Why exactly do managers wear uniforms in the dugout?

No one would ever ask Belichick to wear shoulder pads

January 22nd, 2020

Baseball is chock full of odd habits and conventions that, through decades and decades of use, we've all normalized as "tradition" -- not to be trifled with, or touched, or thought about for too long. Why is the foul pole in fair territory? Why is it called a shortstop? Why do we all, in unison, get up and stretch in the middle of the game?

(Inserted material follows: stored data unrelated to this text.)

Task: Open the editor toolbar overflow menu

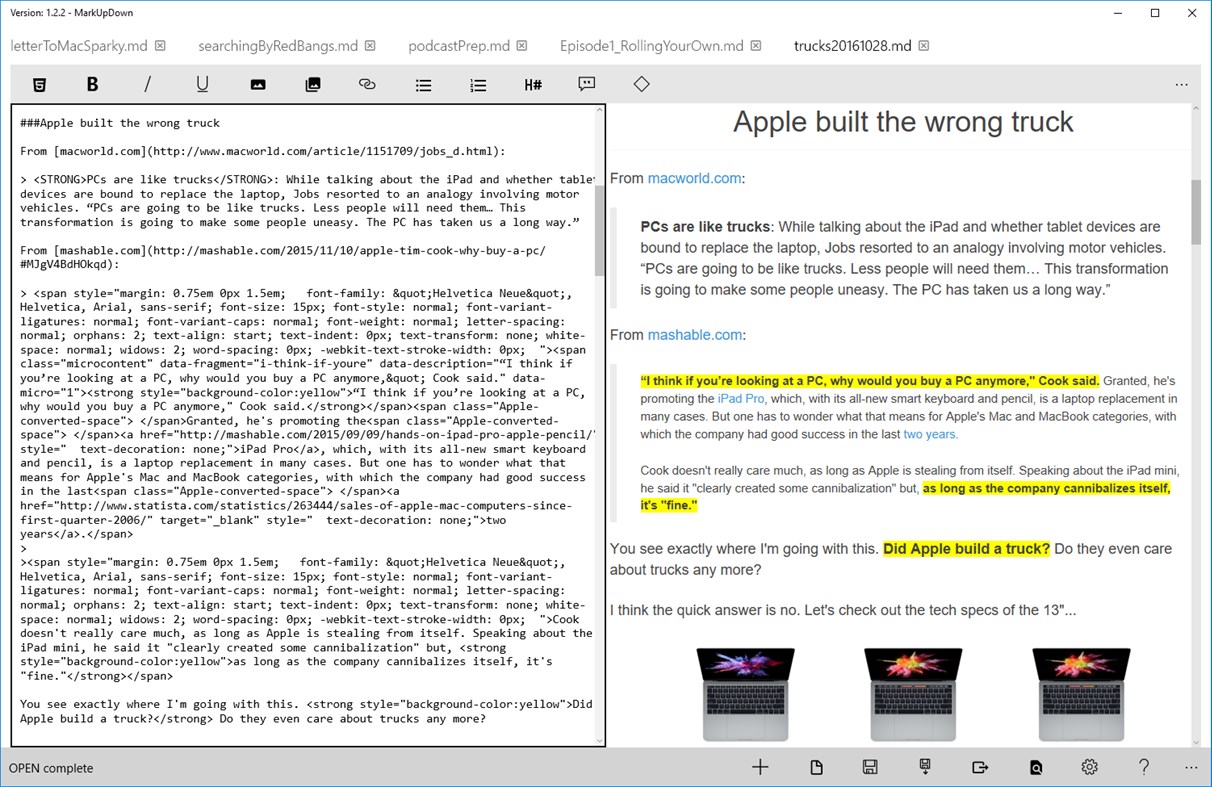Action: pos(1181,84)
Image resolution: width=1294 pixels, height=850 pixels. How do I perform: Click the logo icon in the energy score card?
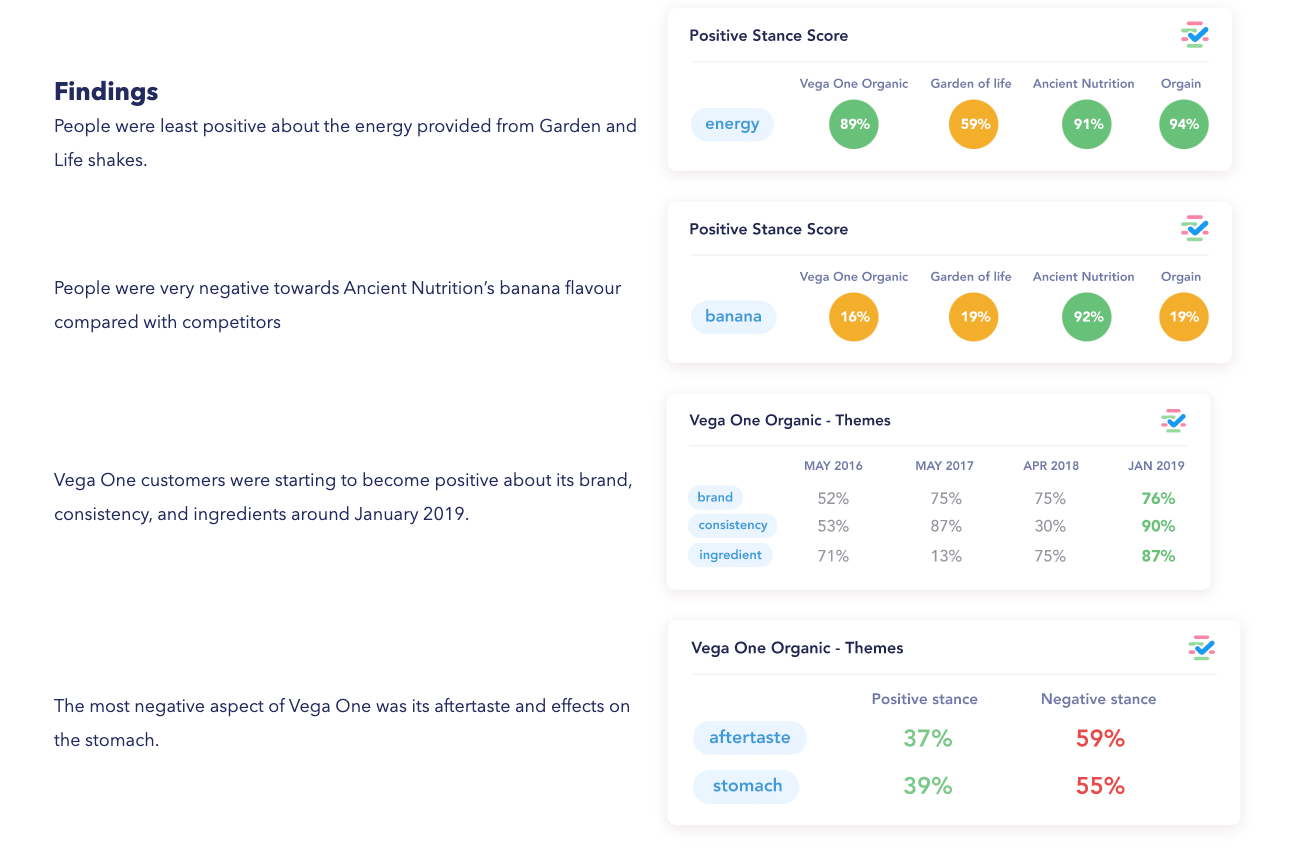tap(1194, 35)
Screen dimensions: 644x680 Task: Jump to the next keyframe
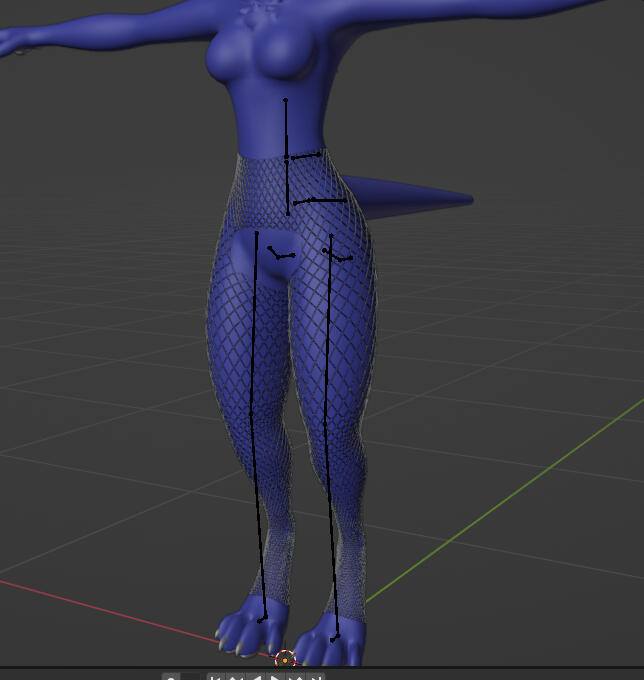296,677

But of all the game's curiosities, one might be the most curious of all: To this day, managers are still the only coaches in American professional sports who suit up in uniform, just like their players. Bill Belichick would never strap on shoulder pads. No one ever asks Gregg Popovich to throw on a tank top. And yet, here are the venerable skippers of MLB -- all shapes, sizes and ages -- looking like they're about to be asked to take some hacks in the batter's box.

Which begs the question: ... why?

The answer, as is so often the case with all of the most wonderfully weird features of our national pastime, dates back to the late 19th century. In baseball's early days, the word "manager" meant something slightly different: It referred to a team's business manager, the person tasked with keeping the books and arranging travel and generally making sure that everything ran smoothly. The person that we think of today as a manager -- i.e., a team's strategic leader, settling on lineups and making pitching changes -- was simply known as the captain.

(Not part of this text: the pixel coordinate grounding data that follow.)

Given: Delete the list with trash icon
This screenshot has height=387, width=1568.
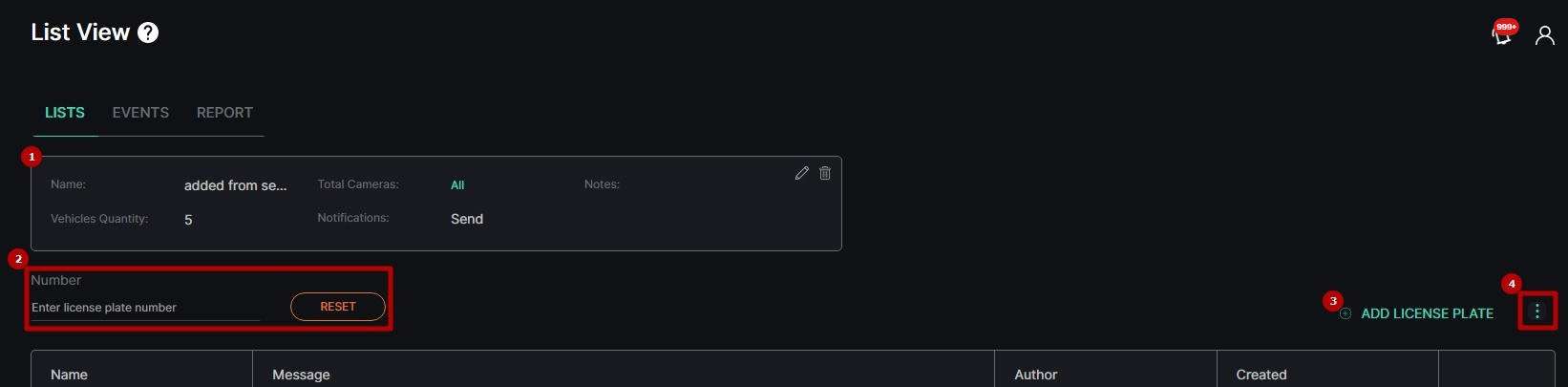Looking at the screenshot, I should click(x=825, y=173).
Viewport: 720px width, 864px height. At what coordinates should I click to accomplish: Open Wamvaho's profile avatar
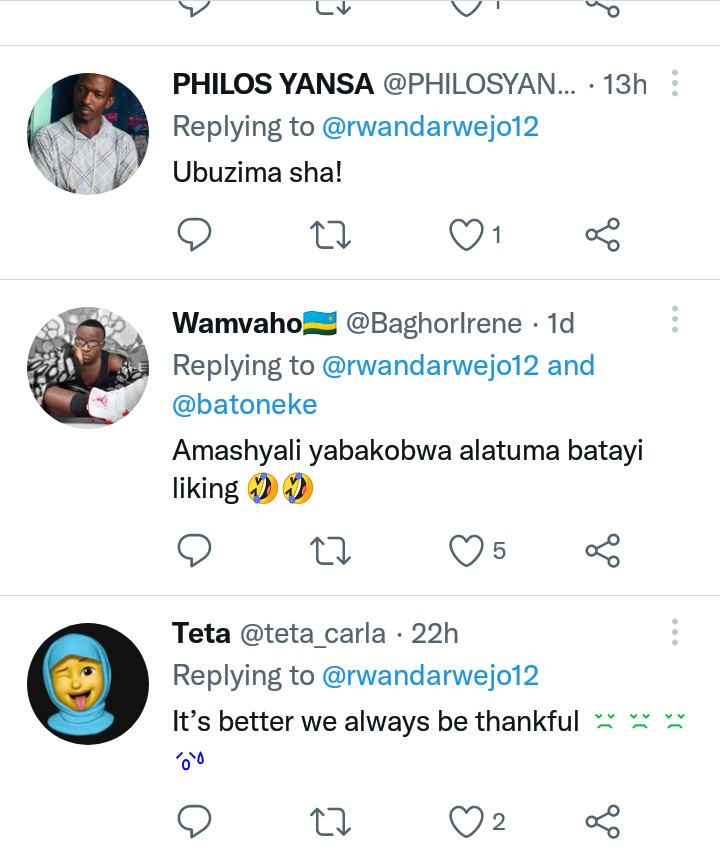[87, 368]
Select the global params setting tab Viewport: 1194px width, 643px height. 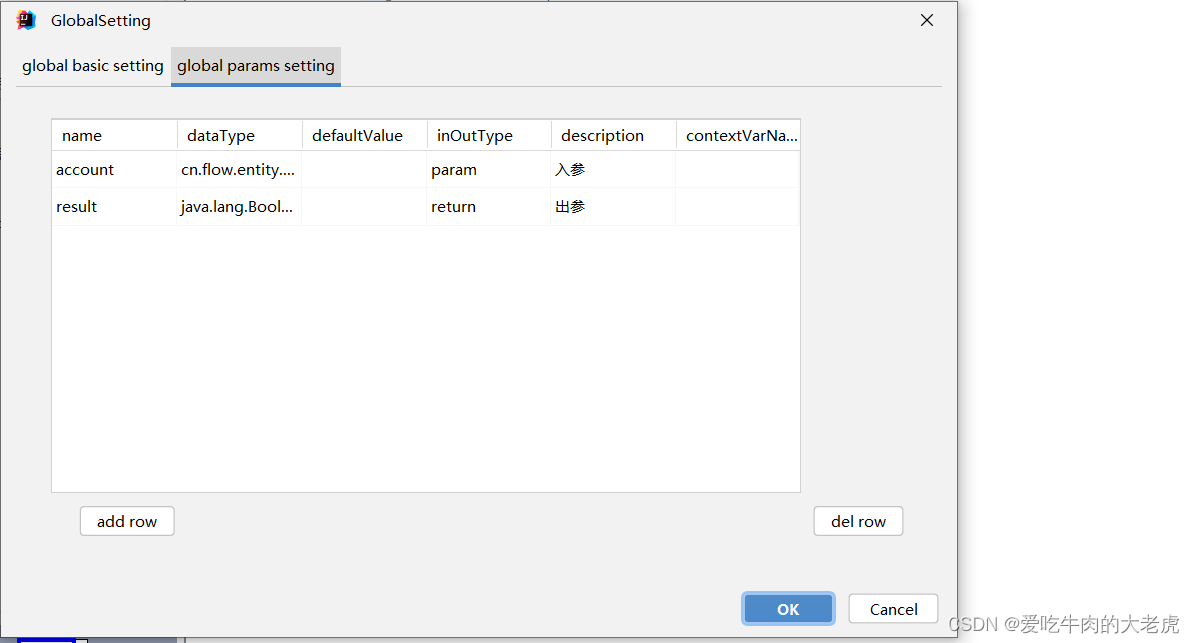click(x=255, y=65)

That captain wore a uniform -- because, by and large, he was a player himself. Initially it was a practical concern: Early teams simply didn't have the resources to think about hiring a separate coach. But as the game became increasingly professionalized (and increasingly specialized), responsibilities of both player and coach grew, and the roles began to differentiate. (According to MLB official historian John Thorn, the word "manager" stopped referring to business managers and started referring to the people making on-field decisions around 1900.)

Still, the sartorial tradition continued. There have been contrarians, of course: Legendary Philadelphia A's skipper Connie Mack, who began his managerial career doing double-duty as a player-manager, famously wore a suit in the dugout during games.

And MLB's rulebook has never officially mandated a certain managerial dress code. The closest it comes to weighing in on the subject is in its Definition of Terms, in which a coach is defined as any "team member in uniform appointed by the manager to perform such duties as the manager may designate, such as but not limited to acting as base coach."

Even Rule 4.07, which deals with on-field security, stipulates that "no person shall be allowed on the playing field during a game except players and coaches in uniform, managers, news photographers authorized by the home team, umpires, officers of the law in uniform and watchmen or other employees of the home Club" -- which seems to imply that, while coaches need to be in uniform, managers themselves can dress as they see fit.

But despite that leeway, most everyone has chosen to stick with the uniform. Maybe it's because the player-manager role, while almost unthinkable now, remained popular into the 1950s and '60s, further reinforcing the notion that the skipper was as much part of the team as the starting pitcher. Maybe it's because most managers used to be players, and in the words of Thorn, "no matter how old you get, between your ears you think you're a baseball player."

Just ask Bobby Cox, who didn't just wear a uniform -- he took it all the way, complete with a cup and spikes.

"You never see a manager wearing actual cleats. … It was hilarious," Adam LaRoche once recalled of the Braves' Hall of Fame manager. "It's just his style. He went from playing right into coaching and managing and never took his cleats off."

Whatever the reason, we're glad it's stuck around, if only because kicking up dirt in a fury would seem much less likely in dress shoes.